Por primera vez en la Historia de España se iban a escuchar
gritos de ¡Muera el Rey!, desde un pueblo amotinado en justa
rebeldía, pero incapaz de alcanzar plenamente la libertad.
El 7 de abril, el ejército francés, al mando del Duque de
Angulema, atravesaba el Bidasoa para iniciar la invasión de
España -como si de un simple paseo se tratara- a salvar a
Fernando VII de la modernidad liberal. La represión absolutista,
envalentonada por la ayuda francesa, fue preludio de lo que la
Nación habría de sufrir a lo largo de una década.

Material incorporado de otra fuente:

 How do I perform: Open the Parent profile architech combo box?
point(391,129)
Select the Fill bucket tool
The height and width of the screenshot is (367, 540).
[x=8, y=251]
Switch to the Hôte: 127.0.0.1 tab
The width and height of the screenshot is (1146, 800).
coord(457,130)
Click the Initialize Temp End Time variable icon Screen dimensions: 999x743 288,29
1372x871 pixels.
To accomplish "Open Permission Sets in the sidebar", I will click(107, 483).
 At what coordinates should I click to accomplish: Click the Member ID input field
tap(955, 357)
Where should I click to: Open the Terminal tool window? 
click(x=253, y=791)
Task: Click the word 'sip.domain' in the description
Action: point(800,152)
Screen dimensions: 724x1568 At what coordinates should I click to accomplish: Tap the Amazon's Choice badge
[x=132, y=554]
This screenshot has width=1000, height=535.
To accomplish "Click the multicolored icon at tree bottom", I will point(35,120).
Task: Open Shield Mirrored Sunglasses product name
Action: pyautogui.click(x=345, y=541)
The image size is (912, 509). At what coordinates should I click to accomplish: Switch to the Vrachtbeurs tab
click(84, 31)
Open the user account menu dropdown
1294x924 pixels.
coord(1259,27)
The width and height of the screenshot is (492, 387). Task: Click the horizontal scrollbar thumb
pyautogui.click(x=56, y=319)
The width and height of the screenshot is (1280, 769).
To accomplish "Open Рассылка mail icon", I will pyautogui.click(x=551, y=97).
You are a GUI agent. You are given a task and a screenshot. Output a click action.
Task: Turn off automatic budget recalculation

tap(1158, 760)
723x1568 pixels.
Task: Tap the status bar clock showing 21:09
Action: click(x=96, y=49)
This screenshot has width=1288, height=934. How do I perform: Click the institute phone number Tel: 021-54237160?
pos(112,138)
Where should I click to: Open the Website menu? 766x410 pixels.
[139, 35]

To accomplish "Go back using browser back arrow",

En el mes de
junio los ejércitos franceses ocupaban Córdoba y Mérida,
mientras las Cortes se trasladaban desde Sevilla a Cádiz,
obligando al Rey, que se negaba a abandonarla. Se nombra una
Regencia provisional «por el tiempo de la traslación de las
Cortes y del Gobierno a la Isla Gaditana».
La regencia absolutista nombrada por Angulema decretaba el 23 de
junio la condena a muerte de todos los liberales y de los más
significativos constitucionalistas. Fue tan represiva la actitud
de la Junta que el propio Angulema tuvo que dictar, desde
Andújar, una Ordenanza (8/8/1823) obligando a las autoridades
españolas a no hacer «ningún arresto sin la autorización del
Comandante de las tropas», y a ésta «a poner en libertad a todos
aquellos que hubieran sido presos arbitrariamente...», pues las
cárceles se quedaban pequeñas para albergar a los miles de
liberales detenidos por los realistas de Fernando VII.
No hubo pueblo ni villorrio ni ciudad que no tuviera sus
«mártires» por la Libertad.
¡Triste destino el de la Nación que se quedaba con la «miel en
los labios» de tres años de incipiente libertad y fundadas
esperanzas de alcanzar un país estable en la paz y el progreso!